Valproate is protective against 6-OHDA-induced dopaminergic neurodegeneration in rodent midbrain: A potential role of BDNF up-regulation

Abstract

The main purpose of this study was to extend previously reported showing potent neuroprotective effect of valproic acid (VPA) in primary midbrain neuro-glial cultures to investigate whether VPA could protect dopamine (DA) neurons invivo against 6-hydroxydopamine (6-OHDA)-induced neurodegeneration and to determine the underlying mechanism. Male adult rats received a daily intraperitoneal injection of VPA or saline for two weeks before and after injection of 5, 10, or 15μg of 6-OHDA into the brain. All rats were evaluated for motor function by rotarod performance.
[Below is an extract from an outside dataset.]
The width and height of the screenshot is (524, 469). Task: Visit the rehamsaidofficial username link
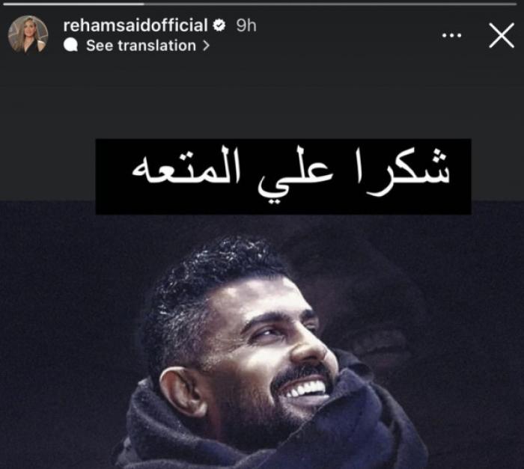pyautogui.click(x=135, y=25)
Brain samples were prepared for immunohistochemical staining and for determination of levels of dopamine, dopamine metabolites, and neurotrophic factors. 6-OHDA injection showed significant and dose-dependent damage of dopaminergic neurons and decrease of striatal dopamine content. Rats in the VPA-treated group were markedly protected from the loss of dopaminergic neurons and showed improvements in motor performance, compared to the control group at the moderate 6-OHDA dose (10μg). VPA-treated rats also showed significantly increased brain-derived neurotrophic factor (BDNF) levels in the striatum and substantia nigra compared to the levels in control animals. Our studies demonstrate that VPA exerts neuroprotective effects in a rat model of 6-OHDA-induced Parkinson's disease (PD), likely in part by up-regulation BDNF.